● TASK STATEMENT
Put the lines of this listing into a numbered list, skipping any blank lines, and leave the pictures out of your answer.

---------- SUPPLIED MATERIAL ----------

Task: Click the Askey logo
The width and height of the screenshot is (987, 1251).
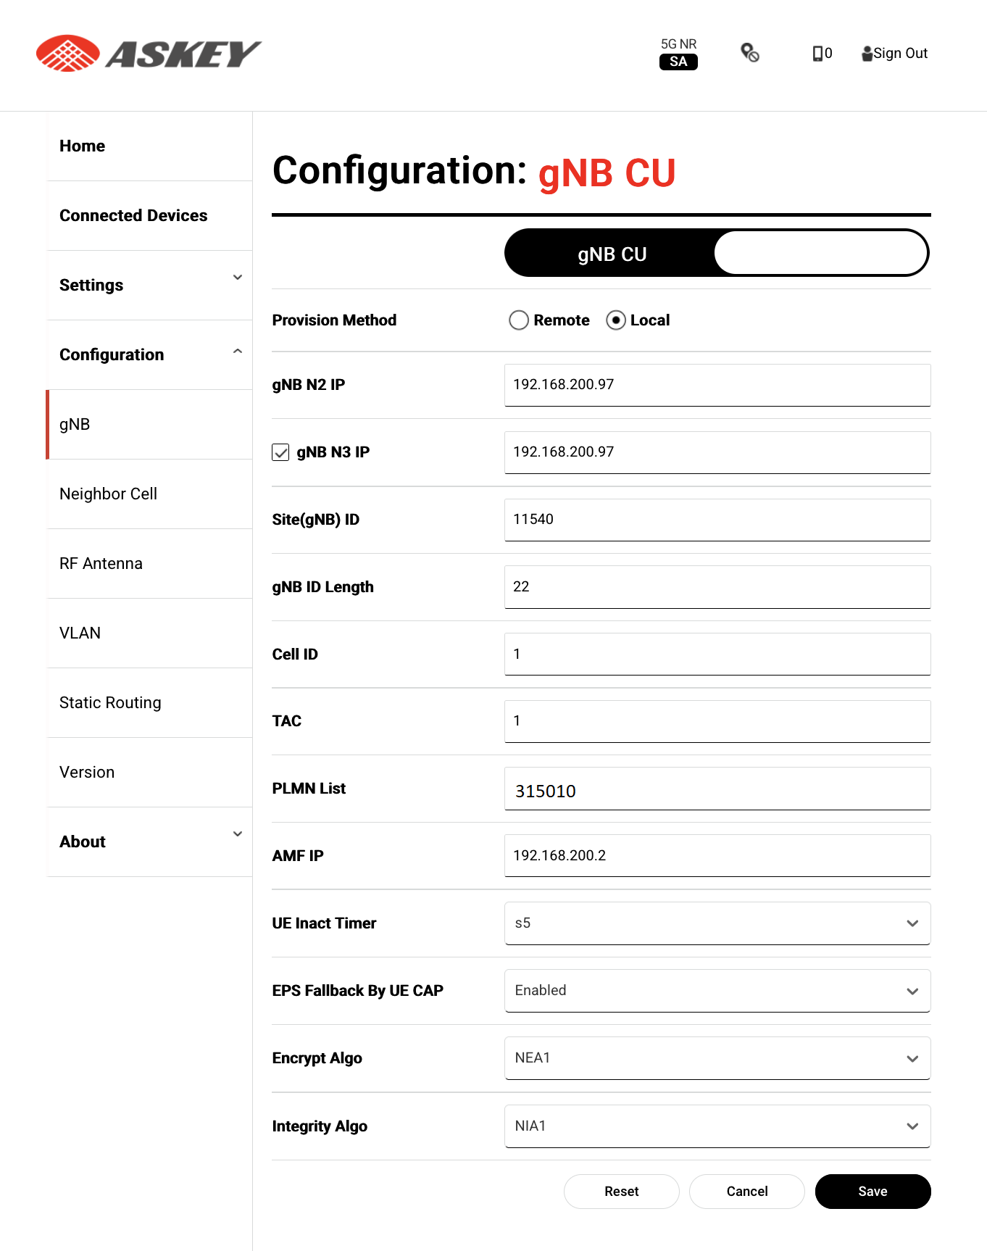Action: click(149, 54)
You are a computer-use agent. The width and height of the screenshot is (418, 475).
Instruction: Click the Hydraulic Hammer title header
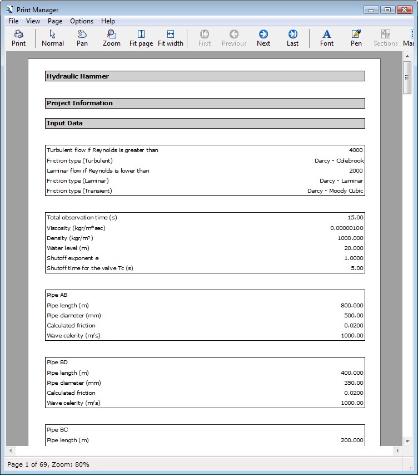[x=205, y=76]
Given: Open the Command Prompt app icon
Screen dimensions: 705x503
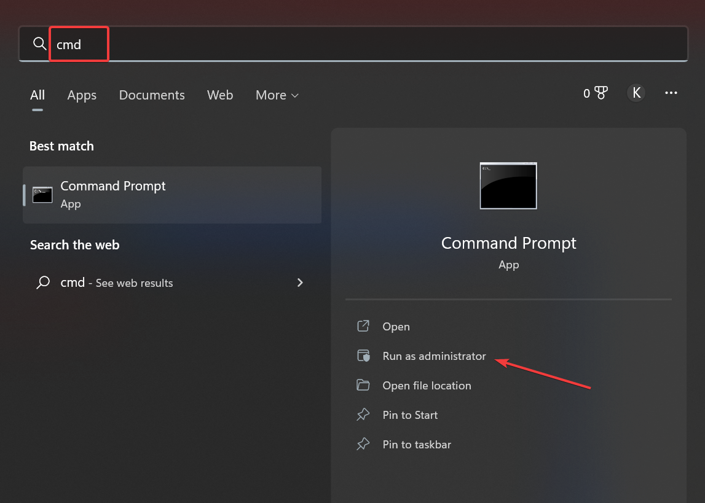Looking at the screenshot, I should tap(42, 194).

----------

● EXERCISE RESPONSE
1. Task: Click the Askey logo
2. The width and height of the screenshot is (987, 1251).
3. Action: click(149, 54)
4. You are a computer-use agent. The width and height of the screenshot is (418, 475).
5. Instruction: Click the Hydraulic Hammer title header
6. [x=205, y=76]
7. Given: Open the Command Prompt app icon
8. Screen dimensions: 705x503
9. Looking at the screenshot, I should tap(42, 194).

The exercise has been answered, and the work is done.